Winning Abstracts from the 2011 Medical Student Abstract Competition: Effect of Palliative Care Services on End of Life Care in Cancer Patients
Author: Tracy Davies, Creighton University School of Medicine, Class of 2012
Introduction: End-of-life (EOL) cancer care affects a large number of Americans each year. Terminal cancer patients have been experiencing increasing use of overly aggressive anticancer treatments and disparities in access to hospice services. Hence, EOL care has become increasingly aggressive but is not associated with higher quality care or lower mortality rate. This raises concerns about the appropriateness of aggressive EOL care and the possibility of dedicated palliative care teams to help attenuate this phenomenon. Previously identified indicators of aggressive EOL care are: use of chemotherapy in last 30 days, low rates of hospice use and interventions resulting in ER visits, hospitalizations or ICU admissions. We compared the trends of aggressiveness of care amongst the Veteran's Affairs cancer population in our hospital and assessed the effects of palliative care (PC) services on EOL care.

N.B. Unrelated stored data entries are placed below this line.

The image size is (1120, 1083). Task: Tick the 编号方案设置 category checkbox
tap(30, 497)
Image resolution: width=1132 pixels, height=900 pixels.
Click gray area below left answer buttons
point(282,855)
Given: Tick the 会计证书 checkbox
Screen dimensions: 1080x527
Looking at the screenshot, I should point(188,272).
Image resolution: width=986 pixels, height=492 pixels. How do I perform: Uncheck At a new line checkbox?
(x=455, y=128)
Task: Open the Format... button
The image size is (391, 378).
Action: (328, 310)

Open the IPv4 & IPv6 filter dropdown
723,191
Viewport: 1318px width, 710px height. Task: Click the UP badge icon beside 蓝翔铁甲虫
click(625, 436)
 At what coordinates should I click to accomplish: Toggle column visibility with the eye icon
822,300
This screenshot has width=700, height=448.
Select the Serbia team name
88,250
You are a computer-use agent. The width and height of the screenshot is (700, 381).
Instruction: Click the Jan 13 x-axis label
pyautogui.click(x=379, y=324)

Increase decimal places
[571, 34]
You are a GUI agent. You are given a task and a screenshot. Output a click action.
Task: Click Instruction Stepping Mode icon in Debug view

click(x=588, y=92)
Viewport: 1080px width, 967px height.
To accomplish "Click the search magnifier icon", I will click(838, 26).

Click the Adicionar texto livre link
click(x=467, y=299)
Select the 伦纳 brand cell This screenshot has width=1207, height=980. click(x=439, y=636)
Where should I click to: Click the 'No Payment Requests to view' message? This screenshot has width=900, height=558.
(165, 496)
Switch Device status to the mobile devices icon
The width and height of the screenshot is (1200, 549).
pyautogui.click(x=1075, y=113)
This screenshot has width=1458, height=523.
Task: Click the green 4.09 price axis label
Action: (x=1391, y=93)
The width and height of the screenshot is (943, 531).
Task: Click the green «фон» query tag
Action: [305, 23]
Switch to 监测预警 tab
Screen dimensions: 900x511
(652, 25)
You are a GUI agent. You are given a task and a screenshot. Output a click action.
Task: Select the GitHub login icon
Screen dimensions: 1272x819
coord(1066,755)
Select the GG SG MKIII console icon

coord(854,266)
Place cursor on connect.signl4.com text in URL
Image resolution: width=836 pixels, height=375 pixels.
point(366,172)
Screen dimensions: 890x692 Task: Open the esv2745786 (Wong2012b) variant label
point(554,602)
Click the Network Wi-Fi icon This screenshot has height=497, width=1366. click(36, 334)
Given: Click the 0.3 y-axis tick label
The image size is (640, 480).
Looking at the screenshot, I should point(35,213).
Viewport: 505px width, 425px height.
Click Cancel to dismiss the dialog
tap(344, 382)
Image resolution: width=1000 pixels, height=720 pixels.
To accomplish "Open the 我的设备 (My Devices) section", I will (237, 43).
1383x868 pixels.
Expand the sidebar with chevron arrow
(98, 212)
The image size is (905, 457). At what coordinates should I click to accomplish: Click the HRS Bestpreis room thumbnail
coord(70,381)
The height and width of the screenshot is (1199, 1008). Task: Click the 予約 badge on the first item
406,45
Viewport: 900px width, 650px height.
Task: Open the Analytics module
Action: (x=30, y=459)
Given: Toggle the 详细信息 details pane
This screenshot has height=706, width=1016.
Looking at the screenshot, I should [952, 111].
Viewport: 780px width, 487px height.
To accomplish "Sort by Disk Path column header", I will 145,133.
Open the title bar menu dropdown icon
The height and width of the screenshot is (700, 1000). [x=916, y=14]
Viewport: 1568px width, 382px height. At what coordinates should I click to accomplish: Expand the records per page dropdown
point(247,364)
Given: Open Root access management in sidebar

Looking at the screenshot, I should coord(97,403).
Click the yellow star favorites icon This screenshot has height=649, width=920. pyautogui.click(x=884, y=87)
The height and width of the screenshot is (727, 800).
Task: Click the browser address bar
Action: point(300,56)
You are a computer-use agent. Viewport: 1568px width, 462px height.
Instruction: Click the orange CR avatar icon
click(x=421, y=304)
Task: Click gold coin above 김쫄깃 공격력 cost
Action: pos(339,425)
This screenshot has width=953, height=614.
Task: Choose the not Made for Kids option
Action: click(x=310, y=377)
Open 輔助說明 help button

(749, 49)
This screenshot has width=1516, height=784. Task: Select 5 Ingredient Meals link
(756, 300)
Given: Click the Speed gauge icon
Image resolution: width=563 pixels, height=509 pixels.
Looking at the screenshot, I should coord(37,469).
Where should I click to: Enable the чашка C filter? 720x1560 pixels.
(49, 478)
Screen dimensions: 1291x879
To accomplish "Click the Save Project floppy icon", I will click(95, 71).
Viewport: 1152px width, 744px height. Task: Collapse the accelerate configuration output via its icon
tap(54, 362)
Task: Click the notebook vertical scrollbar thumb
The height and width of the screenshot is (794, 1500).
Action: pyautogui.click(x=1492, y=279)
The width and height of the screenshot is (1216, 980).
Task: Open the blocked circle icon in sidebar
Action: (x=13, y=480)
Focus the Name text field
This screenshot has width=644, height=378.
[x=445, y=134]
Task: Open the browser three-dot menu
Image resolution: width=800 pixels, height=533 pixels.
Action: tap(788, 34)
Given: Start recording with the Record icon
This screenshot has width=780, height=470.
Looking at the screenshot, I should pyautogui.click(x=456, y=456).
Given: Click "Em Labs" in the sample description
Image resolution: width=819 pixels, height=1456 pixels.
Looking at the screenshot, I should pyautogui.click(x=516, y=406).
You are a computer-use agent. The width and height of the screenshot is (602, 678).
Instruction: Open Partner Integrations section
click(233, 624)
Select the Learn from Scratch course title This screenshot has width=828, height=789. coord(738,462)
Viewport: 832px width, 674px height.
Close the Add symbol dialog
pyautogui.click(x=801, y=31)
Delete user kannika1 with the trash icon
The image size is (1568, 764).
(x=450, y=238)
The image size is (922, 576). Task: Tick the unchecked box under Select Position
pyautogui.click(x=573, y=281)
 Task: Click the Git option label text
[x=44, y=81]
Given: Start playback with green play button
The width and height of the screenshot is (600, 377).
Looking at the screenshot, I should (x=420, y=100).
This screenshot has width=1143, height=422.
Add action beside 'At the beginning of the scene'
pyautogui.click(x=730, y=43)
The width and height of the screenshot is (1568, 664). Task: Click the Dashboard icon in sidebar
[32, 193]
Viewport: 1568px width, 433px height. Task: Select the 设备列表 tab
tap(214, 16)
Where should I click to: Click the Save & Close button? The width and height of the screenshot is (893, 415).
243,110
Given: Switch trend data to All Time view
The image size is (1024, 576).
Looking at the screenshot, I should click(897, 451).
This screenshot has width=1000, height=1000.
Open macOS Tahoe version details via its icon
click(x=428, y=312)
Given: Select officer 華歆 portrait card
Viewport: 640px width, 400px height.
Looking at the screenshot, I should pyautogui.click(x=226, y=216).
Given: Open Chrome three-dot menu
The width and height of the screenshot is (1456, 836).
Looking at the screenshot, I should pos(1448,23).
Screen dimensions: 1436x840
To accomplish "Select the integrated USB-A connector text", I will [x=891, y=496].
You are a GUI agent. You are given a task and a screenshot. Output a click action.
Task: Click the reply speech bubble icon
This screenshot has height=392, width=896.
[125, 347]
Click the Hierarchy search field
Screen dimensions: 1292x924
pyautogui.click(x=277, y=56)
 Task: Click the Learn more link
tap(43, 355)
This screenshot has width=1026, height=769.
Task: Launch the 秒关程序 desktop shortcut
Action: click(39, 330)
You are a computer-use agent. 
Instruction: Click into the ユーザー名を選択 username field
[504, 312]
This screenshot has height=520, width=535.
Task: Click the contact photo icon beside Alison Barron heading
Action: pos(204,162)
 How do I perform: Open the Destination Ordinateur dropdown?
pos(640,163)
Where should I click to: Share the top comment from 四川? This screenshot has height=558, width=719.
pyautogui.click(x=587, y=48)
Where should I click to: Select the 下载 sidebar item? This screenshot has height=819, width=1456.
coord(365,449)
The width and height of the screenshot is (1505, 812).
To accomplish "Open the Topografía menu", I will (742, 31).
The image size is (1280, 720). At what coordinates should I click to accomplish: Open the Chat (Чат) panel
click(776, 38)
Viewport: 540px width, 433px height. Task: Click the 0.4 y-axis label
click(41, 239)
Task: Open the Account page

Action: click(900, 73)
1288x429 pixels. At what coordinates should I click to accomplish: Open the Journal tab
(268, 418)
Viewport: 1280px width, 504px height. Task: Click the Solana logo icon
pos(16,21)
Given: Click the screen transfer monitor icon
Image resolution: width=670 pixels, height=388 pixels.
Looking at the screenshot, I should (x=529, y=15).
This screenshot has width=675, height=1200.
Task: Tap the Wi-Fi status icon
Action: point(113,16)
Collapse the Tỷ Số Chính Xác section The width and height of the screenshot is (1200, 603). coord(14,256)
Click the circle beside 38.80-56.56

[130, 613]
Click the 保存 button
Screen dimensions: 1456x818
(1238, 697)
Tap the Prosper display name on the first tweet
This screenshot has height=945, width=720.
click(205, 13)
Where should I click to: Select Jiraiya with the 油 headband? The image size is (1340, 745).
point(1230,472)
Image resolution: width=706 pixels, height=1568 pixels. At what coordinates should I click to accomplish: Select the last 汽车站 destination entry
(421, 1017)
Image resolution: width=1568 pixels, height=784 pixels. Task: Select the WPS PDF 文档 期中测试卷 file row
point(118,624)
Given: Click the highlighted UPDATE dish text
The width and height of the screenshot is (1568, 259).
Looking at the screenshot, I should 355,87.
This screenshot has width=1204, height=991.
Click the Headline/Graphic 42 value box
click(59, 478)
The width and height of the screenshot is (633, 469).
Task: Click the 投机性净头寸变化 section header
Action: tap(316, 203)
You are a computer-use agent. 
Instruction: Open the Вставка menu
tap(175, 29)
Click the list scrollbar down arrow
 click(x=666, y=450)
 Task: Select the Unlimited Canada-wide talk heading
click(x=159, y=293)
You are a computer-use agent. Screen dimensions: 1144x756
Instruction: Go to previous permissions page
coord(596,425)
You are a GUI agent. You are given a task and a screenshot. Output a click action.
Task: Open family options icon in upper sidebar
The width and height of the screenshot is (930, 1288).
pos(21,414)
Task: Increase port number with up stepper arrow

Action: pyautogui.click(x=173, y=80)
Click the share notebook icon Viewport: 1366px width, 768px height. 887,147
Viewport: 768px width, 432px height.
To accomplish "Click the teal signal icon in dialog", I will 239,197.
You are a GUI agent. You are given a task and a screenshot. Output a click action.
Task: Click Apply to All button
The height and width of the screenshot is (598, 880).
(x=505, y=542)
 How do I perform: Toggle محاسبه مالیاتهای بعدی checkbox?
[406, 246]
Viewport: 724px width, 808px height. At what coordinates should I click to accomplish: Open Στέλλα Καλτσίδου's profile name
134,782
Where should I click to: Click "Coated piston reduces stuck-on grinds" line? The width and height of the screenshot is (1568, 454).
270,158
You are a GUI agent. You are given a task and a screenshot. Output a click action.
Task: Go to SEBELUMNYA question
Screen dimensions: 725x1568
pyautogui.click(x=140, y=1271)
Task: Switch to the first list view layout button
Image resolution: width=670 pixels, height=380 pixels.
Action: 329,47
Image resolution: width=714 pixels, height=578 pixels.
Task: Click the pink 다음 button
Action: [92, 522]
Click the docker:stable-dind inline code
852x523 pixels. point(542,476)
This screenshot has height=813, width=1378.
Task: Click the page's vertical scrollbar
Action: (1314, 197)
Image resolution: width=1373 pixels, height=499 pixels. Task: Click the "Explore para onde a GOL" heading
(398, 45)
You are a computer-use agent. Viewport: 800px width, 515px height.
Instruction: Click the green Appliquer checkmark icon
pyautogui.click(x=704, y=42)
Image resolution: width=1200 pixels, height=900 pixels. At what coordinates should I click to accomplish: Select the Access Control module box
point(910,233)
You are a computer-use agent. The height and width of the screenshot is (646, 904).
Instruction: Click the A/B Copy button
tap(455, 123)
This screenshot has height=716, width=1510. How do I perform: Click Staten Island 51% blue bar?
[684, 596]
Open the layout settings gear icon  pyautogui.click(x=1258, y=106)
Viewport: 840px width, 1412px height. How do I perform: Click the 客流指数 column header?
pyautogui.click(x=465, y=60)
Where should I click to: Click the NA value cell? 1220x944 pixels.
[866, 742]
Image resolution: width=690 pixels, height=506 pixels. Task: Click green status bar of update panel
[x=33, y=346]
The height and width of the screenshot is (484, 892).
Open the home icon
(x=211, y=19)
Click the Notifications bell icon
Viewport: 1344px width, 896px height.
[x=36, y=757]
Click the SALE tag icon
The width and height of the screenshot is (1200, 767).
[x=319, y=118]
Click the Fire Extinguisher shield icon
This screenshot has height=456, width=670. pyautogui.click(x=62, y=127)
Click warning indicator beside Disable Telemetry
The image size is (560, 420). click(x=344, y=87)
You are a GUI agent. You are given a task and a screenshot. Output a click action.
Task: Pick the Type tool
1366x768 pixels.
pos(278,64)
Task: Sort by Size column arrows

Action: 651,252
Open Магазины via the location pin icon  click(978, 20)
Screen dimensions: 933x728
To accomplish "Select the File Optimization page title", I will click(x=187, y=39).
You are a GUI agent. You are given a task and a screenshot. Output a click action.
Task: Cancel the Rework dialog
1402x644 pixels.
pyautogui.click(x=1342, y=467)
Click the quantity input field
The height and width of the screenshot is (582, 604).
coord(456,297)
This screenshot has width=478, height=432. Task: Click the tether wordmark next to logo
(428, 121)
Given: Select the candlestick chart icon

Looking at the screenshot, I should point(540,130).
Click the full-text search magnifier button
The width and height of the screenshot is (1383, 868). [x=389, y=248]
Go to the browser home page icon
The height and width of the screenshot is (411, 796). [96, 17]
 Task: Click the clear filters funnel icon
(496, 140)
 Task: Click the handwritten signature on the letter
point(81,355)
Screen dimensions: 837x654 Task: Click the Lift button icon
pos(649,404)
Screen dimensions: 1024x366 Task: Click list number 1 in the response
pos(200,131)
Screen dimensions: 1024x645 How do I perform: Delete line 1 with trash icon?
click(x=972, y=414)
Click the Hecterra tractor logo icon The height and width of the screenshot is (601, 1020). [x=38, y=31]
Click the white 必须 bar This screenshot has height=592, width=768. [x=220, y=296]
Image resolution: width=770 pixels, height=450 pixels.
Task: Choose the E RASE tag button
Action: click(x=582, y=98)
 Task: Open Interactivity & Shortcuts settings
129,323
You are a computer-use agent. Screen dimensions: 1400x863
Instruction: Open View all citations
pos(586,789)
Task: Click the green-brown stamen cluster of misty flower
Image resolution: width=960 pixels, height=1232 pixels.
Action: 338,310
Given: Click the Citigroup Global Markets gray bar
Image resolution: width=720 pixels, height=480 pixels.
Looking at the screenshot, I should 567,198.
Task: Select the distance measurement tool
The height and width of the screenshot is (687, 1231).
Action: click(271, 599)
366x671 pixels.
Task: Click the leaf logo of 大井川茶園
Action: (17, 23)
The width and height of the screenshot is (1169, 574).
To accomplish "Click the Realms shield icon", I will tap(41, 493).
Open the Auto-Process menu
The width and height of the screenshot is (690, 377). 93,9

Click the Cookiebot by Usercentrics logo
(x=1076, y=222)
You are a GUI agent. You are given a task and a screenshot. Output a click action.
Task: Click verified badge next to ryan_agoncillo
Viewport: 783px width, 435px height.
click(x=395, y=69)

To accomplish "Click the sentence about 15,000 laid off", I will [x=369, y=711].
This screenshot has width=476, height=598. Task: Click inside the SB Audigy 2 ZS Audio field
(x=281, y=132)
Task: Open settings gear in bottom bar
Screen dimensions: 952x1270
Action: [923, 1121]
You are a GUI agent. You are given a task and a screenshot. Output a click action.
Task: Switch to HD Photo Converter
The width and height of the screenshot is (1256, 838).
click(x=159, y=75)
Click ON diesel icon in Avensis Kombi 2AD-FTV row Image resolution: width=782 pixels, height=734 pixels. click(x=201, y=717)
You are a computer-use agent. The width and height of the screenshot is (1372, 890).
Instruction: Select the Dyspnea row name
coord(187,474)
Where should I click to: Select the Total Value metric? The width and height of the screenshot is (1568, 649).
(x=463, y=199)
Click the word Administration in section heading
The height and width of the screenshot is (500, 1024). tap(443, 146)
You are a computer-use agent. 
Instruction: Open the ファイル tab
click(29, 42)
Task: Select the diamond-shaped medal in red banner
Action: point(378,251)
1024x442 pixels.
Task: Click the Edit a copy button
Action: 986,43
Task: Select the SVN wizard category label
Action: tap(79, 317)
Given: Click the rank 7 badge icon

Methods: We identified the last 100 cancer patients at our university's Veteran's Hospital who died in 2008 and the last 100 cancer patients who died in 2002. Age, date of diagnosis, survival, date of palliative consult, hospice initiation, hospice duration, treatments received and location of patient in the last 30 days of life were recorded.
Results: Mean age was 72 years (range: 45-90). 170 (85%) patients had metastatic disease. In the last 30 days of life, cancer patients had more aggressive care in 2008 than 2002 in terms of 1) incidences of chemotherapy administered (18% vs. 10%, p = 0.04), 2) ICU admissions (33% vs. 6%, p < 0.001) 3) >14 days of hospital stay (38% vs. 6%, p < 0.001) and 4) hospital deaths (38% vs. 18%, p < 0.01). The palliative care (PC) service program was initiated in 2003. In 2008, in the last 30 days of life, patients with PC consults = 2 weeks before death had fewer ICU admissions (24% vs. 73%), ER visits (0% vs. 25%), and hospitalizations (8% vs. 40%) when compared to patients without or with late PC consults. Patients with timely PC consults also had more hospice consults (76% vs. 38%, p < 0.001), were less likely to die in the hospital (26% vs. 43%, p = 0.04) and less likely to spend = 3 days in hospice before death (29% vs. 55%, p = 0.004).
Conclusion: Over the last decade, EOL care has gotten more aggressive in the VA healthcare system. Nevertheless, timely PC services improve the quality of EOL care and should be considered in every patient with metastatic cancer regardless of treatment goals.